» **What the exercise asks**: Starting from the first line below, count the lines carrying the string "agent" and answer with the count by itself.

» **Source material**:
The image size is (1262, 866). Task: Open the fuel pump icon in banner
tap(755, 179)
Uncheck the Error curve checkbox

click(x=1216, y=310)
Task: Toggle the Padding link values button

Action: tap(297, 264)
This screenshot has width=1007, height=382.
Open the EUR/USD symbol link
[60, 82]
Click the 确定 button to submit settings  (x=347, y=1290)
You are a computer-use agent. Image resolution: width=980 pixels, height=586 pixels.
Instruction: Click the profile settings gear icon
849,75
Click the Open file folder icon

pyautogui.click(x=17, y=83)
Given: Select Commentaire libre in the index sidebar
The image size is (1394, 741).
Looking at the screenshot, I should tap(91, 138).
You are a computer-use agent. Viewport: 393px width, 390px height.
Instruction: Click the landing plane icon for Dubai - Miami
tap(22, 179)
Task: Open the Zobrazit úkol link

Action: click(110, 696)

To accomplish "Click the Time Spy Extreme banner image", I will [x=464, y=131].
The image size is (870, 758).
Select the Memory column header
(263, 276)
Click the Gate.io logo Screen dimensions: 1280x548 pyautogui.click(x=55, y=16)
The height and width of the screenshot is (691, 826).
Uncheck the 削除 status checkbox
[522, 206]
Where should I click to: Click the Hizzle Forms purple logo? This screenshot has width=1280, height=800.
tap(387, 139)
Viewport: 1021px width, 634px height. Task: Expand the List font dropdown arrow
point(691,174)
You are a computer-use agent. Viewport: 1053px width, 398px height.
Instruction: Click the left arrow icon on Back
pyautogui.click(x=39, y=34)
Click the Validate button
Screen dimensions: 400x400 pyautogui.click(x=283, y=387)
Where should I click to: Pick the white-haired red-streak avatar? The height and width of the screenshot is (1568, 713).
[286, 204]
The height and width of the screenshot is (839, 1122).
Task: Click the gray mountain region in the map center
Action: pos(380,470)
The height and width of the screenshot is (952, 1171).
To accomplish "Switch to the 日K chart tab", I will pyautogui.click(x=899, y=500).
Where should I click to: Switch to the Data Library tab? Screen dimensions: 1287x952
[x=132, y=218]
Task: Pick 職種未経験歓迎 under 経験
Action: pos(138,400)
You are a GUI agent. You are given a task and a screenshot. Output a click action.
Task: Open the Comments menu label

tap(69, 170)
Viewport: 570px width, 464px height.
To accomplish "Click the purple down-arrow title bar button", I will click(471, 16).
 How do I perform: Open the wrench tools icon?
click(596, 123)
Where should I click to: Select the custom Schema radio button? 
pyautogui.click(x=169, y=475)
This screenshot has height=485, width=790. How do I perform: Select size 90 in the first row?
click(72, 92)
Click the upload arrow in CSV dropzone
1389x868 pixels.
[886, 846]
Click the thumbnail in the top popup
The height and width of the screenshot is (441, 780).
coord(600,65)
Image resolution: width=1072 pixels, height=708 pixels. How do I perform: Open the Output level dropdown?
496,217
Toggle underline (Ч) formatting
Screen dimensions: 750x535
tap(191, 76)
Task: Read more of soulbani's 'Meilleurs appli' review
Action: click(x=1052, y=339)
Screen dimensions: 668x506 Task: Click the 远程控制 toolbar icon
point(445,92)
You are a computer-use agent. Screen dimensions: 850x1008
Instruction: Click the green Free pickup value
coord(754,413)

» **Response to the exercise**: 5